EXERCISE DESCRIPTION
Exactly as they appear, set down all of the records.

DATASET RECORDS
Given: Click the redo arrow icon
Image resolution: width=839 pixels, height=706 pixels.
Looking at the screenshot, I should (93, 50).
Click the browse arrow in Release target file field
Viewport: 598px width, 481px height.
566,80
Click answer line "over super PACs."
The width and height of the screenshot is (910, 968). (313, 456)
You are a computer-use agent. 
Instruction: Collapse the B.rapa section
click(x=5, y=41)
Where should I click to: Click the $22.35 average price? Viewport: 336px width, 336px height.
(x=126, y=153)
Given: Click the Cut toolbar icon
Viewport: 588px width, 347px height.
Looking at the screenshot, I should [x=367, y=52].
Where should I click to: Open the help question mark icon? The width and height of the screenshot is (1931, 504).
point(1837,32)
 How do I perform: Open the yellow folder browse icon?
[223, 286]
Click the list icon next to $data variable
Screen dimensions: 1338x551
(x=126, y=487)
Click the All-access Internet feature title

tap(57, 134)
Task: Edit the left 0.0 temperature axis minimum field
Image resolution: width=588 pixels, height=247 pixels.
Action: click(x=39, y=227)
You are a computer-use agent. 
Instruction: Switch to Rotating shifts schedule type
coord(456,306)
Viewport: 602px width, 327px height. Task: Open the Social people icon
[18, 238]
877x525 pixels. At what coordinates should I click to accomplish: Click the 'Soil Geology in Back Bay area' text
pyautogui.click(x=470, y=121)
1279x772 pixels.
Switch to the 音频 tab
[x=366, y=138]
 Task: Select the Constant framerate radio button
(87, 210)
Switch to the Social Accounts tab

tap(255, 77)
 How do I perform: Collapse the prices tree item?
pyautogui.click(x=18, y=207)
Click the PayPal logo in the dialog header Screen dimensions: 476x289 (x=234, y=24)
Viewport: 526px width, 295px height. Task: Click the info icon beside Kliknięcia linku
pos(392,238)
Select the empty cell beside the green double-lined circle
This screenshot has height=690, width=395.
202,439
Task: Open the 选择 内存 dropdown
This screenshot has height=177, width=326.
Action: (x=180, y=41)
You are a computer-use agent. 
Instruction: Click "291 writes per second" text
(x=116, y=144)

ANSWER AREA
Given: Click the redo arrow icon
Image resolution: width=839 pixels, height=706 pixels.
Looking at the screenshot, I should (93, 50).
Click the browse arrow in Release target file field
Viewport: 598px width, 481px height.
566,80
Click answer line "over super PACs."
The width and height of the screenshot is (910, 968). (313, 456)
You are a computer-use agent. 
Instruction: Collapse the B.rapa section
click(x=5, y=41)
Where should I click to: Click the $22.35 average price? Viewport: 336px width, 336px height.
(x=126, y=153)
Given: Click the Cut toolbar icon
Viewport: 588px width, 347px height.
Looking at the screenshot, I should [x=367, y=52].
Where should I click to: Open the help question mark icon? The width and height of the screenshot is (1931, 504).
point(1837,32)
 How do I perform: Open the yellow folder browse icon?
[223, 286]
Click the list icon next to $data variable
Screen dimensions: 1338x551
(x=126, y=487)
Click the All-access Internet feature title

tap(57, 134)
Task: Edit the left 0.0 temperature axis minimum field
Image resolution: width=588 pixels, height=247 pixels.
Action: click(x=39, y=227)
You are a computer-use agent. 
Instruction: Switch to Rotating shifts schedule type
coord(456,306)
Viewport: 602px width, 327px height. Task: Open the Social people icon
[18, 238]
877x525 pixels. At what coordinates should I click to accomplish: Click the 'Soil Geology in Back Bay area' text
pyautogui.click(x=470, y=121)
1279x772 pixels.
Switch to the 音频 tab
[x=366, y=138]
 Task: Select the Constant framerate radio button
(87, 210)
Switch to the Social Accounts tab

tap(255, 77)
 How do I perform: Collapse the prices tree item?
pyautogui.click(x=18, y=207)
Click the PayPal logo in the dialog header Screen dimensions: 476x289 (x=234, y=24)
Viewport: 526px width, 295px height. Task: Click the info icon beside Kliknięcia linku
pos(392,238)
Select the empty cell beside the green double-lined circle
This screenshot has height=690, width=395.
202,439
Task: Open the 选择 内存 dropdown
This screenshot has height=177, width=326.
Action: (x=180, y=41)
You are a computer-use agent. 
Instruction: Click "291 writes per second" text
(x=116, y=144)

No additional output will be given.